Bitácora
Por: Pascal Beltrán del Río
Érase una vez un hombre que vivía en una casa de campo y tenía dos perros buenos y fieles.
Cada uno cumplía una función muy diferente. Uno de ellos, negro y de cuello largo, era el que acompañaba al dueño cuando se iba de cacería, mientras que el otro, algo más pequeño y de color canela, se ocupaba de vigilar la vivienda para que no entrara ningún ladrón.
Al perro cazador le gustaba salir de cacería, pero siempre acababa agotado y con el cuerpo lleno de magulladuras y raspones. Su misión era ir unos metros por delante de su amo, oteando el horizonte y olfateándolo todo por si percibía algún movimiento extraño detrás de los arbustos. Cuando notaba que en ellos se ocultaba algún animal despistado como un conejo o una perdiz, daba la señal de alerta con un ladrido y salía corriendo para intentar capturarlo.
No, no era un trabajo fácil. A veces se pasaba horas y horas sudando la gota gorda para nada, pues al llegar la noche no había conseguido atrapar ni una mosca.
En otras ocasiones, por el contrario, pensaba que el esfuerzo había merecido la pena porque regresaban a casa con tres o cuatro magníficas piezas ¡Qué orgulloso se sentía cuando su amo le felicitaba con unas palmaditas en el lomo!
—¡Buen chico! ¡Eres el mejor perro cazador que he visto en mi vida!
Su compañero, el perro guardián color canela, siempre salía a recibirlos moviendo la cola y dando brincos. Como buen animal de compañía que era, se ponía muy zalamero con su dueño y se le tiraba al pecho para darle lengüetazos en la barbilla. Después, el hombre se dirigía a la cocina, abría la bolsa y les regalaba una presa.
—¡Tomen, chicos, una para cada uno que a los dos los quiero por igual y así no hay peleas!

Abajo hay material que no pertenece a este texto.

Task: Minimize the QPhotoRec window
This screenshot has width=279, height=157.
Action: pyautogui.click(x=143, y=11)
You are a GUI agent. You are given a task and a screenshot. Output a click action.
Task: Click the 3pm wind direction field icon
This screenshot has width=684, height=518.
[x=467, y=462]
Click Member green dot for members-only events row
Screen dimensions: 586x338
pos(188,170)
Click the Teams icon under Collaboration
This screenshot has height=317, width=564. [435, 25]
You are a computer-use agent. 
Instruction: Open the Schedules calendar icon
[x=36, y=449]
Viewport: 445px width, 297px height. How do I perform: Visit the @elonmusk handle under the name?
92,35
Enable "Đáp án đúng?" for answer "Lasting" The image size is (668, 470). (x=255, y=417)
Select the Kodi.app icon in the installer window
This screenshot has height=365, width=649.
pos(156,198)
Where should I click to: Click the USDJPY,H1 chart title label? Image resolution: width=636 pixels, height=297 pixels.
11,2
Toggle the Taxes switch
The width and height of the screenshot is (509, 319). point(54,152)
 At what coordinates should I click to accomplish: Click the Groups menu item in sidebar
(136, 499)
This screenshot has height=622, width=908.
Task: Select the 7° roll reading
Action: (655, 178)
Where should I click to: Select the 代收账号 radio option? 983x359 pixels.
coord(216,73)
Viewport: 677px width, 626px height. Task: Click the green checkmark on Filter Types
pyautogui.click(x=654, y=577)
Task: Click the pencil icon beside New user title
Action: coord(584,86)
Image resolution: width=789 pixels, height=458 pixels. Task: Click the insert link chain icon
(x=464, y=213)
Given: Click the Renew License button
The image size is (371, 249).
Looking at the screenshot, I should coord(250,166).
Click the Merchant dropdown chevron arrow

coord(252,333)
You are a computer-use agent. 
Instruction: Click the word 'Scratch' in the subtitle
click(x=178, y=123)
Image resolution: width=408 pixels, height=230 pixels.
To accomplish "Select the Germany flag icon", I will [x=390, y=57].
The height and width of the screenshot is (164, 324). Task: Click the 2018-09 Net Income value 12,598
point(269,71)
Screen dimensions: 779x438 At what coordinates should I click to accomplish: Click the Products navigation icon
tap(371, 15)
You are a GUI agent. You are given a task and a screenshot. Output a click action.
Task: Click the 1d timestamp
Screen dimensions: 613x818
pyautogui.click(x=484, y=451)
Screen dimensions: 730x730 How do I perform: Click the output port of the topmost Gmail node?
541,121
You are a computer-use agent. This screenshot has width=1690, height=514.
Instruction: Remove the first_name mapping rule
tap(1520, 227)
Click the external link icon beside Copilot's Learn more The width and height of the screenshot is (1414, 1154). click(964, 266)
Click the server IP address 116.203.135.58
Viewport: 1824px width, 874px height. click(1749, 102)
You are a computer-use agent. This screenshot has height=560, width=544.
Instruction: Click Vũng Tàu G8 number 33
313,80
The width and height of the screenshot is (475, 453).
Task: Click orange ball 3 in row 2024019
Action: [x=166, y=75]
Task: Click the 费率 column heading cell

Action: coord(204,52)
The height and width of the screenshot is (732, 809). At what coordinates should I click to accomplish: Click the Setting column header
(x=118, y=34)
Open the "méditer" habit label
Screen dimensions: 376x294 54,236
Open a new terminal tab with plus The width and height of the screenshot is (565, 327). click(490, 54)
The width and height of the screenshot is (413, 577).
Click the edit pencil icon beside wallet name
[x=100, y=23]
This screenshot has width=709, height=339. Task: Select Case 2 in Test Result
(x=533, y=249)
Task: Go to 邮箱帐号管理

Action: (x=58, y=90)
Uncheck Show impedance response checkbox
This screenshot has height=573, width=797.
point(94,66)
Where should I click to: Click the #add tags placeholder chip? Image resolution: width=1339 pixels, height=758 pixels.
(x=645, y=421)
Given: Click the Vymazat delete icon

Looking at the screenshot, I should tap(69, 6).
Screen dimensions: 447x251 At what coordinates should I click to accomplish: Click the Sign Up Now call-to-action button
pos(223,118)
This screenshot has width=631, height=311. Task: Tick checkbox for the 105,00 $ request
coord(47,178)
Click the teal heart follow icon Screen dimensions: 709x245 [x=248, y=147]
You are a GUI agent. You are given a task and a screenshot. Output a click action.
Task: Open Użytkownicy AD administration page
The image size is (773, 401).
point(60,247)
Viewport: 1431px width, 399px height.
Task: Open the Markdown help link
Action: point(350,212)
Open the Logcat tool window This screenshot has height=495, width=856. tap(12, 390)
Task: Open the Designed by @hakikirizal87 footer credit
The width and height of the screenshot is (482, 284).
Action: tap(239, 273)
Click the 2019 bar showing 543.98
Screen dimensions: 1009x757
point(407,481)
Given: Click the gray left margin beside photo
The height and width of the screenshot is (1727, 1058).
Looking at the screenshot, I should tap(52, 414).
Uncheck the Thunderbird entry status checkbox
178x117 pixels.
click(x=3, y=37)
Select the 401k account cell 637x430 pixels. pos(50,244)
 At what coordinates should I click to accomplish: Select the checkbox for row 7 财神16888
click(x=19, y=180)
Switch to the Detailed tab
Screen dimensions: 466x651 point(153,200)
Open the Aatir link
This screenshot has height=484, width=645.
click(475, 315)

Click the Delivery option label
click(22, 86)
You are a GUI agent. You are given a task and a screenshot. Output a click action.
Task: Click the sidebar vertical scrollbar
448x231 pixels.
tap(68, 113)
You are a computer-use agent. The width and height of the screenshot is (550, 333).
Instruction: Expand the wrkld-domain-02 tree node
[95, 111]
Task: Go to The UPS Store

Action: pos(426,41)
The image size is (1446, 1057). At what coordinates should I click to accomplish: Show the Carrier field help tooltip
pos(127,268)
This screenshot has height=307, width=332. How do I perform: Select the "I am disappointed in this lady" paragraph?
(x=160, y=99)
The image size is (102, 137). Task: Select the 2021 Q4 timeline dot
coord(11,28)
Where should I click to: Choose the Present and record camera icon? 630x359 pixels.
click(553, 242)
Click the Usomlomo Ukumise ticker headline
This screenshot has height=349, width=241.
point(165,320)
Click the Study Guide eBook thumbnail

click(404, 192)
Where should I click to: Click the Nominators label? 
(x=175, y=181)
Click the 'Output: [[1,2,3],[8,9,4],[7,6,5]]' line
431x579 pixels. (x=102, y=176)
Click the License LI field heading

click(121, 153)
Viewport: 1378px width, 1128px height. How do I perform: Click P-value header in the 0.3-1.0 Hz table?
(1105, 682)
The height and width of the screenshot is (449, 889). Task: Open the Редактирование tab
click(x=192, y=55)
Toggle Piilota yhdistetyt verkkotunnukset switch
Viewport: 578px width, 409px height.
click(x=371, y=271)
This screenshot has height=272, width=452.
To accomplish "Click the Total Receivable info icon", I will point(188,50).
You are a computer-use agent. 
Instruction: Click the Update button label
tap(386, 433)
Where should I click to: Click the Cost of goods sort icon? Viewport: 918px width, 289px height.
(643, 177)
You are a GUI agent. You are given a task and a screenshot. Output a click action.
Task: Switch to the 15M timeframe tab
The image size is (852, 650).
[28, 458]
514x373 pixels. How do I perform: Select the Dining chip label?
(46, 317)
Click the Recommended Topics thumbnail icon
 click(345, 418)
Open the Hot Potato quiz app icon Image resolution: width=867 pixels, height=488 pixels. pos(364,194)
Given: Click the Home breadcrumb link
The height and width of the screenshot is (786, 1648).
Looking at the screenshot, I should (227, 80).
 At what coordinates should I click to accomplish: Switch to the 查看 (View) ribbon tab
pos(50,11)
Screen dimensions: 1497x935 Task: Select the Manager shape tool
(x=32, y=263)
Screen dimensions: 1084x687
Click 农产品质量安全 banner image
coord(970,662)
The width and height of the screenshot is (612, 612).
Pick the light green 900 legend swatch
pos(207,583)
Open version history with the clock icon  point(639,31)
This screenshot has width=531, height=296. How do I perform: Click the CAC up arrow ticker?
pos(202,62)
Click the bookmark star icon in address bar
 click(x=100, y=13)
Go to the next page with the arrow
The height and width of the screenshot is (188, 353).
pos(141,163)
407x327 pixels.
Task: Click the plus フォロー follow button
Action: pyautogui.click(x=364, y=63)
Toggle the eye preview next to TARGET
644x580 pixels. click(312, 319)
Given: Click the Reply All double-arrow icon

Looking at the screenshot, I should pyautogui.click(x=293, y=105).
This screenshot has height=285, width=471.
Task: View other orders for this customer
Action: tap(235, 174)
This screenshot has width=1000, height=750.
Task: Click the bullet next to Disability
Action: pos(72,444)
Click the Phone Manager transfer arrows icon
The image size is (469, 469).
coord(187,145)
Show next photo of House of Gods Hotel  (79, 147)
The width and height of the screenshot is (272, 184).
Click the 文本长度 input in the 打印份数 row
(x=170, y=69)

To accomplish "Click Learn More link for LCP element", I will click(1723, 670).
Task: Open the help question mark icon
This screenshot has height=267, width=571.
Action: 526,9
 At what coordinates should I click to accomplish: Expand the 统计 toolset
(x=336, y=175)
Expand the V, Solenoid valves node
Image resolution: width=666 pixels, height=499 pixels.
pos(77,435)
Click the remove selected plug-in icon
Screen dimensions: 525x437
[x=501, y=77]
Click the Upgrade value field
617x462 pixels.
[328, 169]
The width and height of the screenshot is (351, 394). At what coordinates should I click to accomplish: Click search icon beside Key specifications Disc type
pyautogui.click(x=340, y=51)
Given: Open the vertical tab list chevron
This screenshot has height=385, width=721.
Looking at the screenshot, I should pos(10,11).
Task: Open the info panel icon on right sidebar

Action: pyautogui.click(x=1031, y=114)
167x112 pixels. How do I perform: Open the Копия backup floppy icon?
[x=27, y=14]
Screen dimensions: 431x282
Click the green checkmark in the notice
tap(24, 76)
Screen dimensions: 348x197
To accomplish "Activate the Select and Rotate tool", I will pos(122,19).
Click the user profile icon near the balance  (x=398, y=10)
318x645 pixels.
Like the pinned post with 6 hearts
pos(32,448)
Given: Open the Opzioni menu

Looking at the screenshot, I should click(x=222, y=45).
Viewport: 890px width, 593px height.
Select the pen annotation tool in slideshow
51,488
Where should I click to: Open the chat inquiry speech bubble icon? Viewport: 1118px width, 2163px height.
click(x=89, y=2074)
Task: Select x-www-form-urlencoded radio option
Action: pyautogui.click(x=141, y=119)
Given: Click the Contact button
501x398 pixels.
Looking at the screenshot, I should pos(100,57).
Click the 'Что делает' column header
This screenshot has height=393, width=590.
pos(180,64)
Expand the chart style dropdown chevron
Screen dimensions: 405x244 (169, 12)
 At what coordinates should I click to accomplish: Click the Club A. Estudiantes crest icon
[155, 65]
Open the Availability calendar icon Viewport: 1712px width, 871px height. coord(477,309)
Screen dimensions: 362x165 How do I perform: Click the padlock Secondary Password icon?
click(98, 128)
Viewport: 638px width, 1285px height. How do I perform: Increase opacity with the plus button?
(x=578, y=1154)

Como es lógico, al perro casero le parecía el mejor obsequio del mundo, pero al perro cazador no le hacía gracia, pues no le parecía justo recibir el mismo regalo cuando solamente él había trabajado durante toda la jornada.
Un día se hartó y le dijo a su amigo:
—¿Sabes qué? ¡Me siento muy ofendido por lo que está pasando! Yo me paso las tardes enteras cazando mientras tú te quedas aquí tan tumbado tomando el sol.
Su amigo le contestó sin mover ni un músculo y como si la cosa no fuera con él.
—Reconozco que tu trabajo es muy duro y en cambio yo ni me canso ni me muevo ni me altero. Lo mío es comer y roncar ¡Es facilísimo!
El perro cazador se enfureció.
—¿Y a ti te parece bien? Yo corro, salto y ladro durante horas, y sudo la gota gorda mientras tú duermes a pierna suelta. No sólo es injusto sino que, encima, nuestro amo nos lo agradece por igual dándonos el mismo regalo, cuando soy yo quien ha hecho todo el trabajo ¡Yo me lo merezco, pero tú no!
El perro guardián meditó sobre estas palabras y le contestó con la misma parsimonia.
—Amigo, tienes toda la razón.
Al perro cazador le hervía la sangre. “¡Pues claro que la tengo!”
El tranquilo perro guardián, ya fastidiado por las recriminaciones, le contestó:
—¡Sí, la tienes, pero si quieres quejarte, quéjate ante nuestro dueño, porque yo no tengo la culpa! Él fue quien, en lugar de enseñarme a trabajar, me enseñó a vivir del trabajo de los demás ¡Yo solamente cumplo órdenes!
*De fábula a fábula, ésta, del propio Esopo, me parece más ilustrativa del momento que vivimos.
**Versión de la fábula: Cristina Rodríguez Lomba.